Une pancarte anti-juifs
brandie à Metz a suscité l’émoi. Elle met en lumière les dérives d’une fraction
des anti-passe.
«Mais qui ? », interroge une jeune femme sur sa pancarte, deux cornes de diable ornant
la lettre « Q ». Avant de proposer une liste de « traîtres » coupables,
selon la militante, du passe sanitaire : « Laurent Fabius, Agnès Buzyn,
Gabriel Attal, George Soros, Rothschild, Jérôme Salomon, Jacques Attali. » Aperçue
dans le cortège des militants anti-passe à Metz (Moselle), le 7 août, la
saillie antisémite a indigné sur les réseaux sociaux, dans la presse. Jusqu’à
faire réagir le gouvernement et l’ambassade d’Israël en France. Le parquet de
Metz a annoncé ouvrir une enquête. Interpellée le 9 août, la femme en
question est Cassandre Fristot, 33 ans, ancienne cadre du FN et ex-cheffe
de cabinet de Louis Aliot lorsque celui-ci était vice-président du parti. Après
s’être fâchée avec la direction du parti, celle-ci l’a quitté avant de
rejoindre le Parti de la France, fondé par des anciens frontistes.
Si cette pancarte a fait des remous, ce n’est pas la première fois qu’un
fond de sauce antisémite est épinglé au sein de l’hétéroclite mouvance
anti-passe. Le slogan « Qui ? » – sous-entendu les juifs – a
ainsi fleuri sur les réseaux sociaux comme en manifestation. Tout est parti
d’une interview, sur CNews à la mi-juin, de la baderne à la retraite Dominique
Delawarde, signataire de la tribune des généraux factieux dans Valeurs
actuelles. Sous-entendant que quelques-uns contrôlent la « meute
médiatique », le militaire s’était vu demander de préciser sa pensée. « Qui,
mais qui ? », avait alors répété en plateau Claude Posternak (membre de
LaREM), avant que Delawarde ne lâche, sans ambiguïté : « La communauté
que vous connaissez bien. » La fachosphère et ses déclinaisons
anti-mesures sanitaires, de façon ironique, se sont ensuite saisies de ce « qui ? » pour
en faire un étendard antisémite. On l’a vu éclore sur les boucles Signal et
Telegram, par lesquelles communiquent certains groupes anti-passe et antivax,
car ces réseaux sociaux sont beaucoup plus permissifs que Facebook ou Twitter.

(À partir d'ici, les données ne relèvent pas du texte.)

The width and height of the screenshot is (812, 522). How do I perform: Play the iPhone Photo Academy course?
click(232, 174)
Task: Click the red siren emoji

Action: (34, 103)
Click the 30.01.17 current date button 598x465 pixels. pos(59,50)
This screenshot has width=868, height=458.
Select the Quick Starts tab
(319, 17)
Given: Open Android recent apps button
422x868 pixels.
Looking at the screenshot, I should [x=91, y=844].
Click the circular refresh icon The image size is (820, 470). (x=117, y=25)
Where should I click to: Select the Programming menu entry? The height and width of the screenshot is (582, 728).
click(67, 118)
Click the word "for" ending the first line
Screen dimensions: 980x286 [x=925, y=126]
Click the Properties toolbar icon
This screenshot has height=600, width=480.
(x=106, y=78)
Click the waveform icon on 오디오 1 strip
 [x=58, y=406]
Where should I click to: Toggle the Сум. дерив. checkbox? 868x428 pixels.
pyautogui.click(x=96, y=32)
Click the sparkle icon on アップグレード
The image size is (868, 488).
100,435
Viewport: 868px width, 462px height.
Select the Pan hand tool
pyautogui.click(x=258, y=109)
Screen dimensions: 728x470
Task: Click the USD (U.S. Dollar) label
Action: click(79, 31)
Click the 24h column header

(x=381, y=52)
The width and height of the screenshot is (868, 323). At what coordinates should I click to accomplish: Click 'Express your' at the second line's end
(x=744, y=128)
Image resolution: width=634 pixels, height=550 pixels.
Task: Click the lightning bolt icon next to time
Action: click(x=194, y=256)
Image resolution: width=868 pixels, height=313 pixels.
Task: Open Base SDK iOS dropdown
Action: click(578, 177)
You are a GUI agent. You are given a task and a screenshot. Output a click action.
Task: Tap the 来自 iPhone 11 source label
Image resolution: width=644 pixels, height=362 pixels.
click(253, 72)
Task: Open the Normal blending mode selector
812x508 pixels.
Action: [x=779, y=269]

Avant, donc, d’apparaître en manifestation.
Ce fond rance se
développe dans un contexte d’importante confusion entourant le mouvement,
certains manifestants arborant une étoile jaune, dans une comparaison abjecte
entre la Shoah et le passe sanitaire (parfois renommé « passe nazitaire »).
Comble de l’ironie, des opposants comparant Macron à Hitler se retrouvent
parfois côte à côte avec des militants d’extrême droite affirmant qu’il y a la
main des juifs derrière la pandémie et le vaccin. S’il s’agit, encore heureux,
d’un phénomène encore marginal au sein du mouvement, l’indifférence polie d’une
grande partie des manifestants anti-passe face à ces dérapages antisémites,
elle, a de quoi inquiéter. Signe, là encore, que dans le brouillard ambiant,
beaucoup ont perdu leur boussole politique et morale.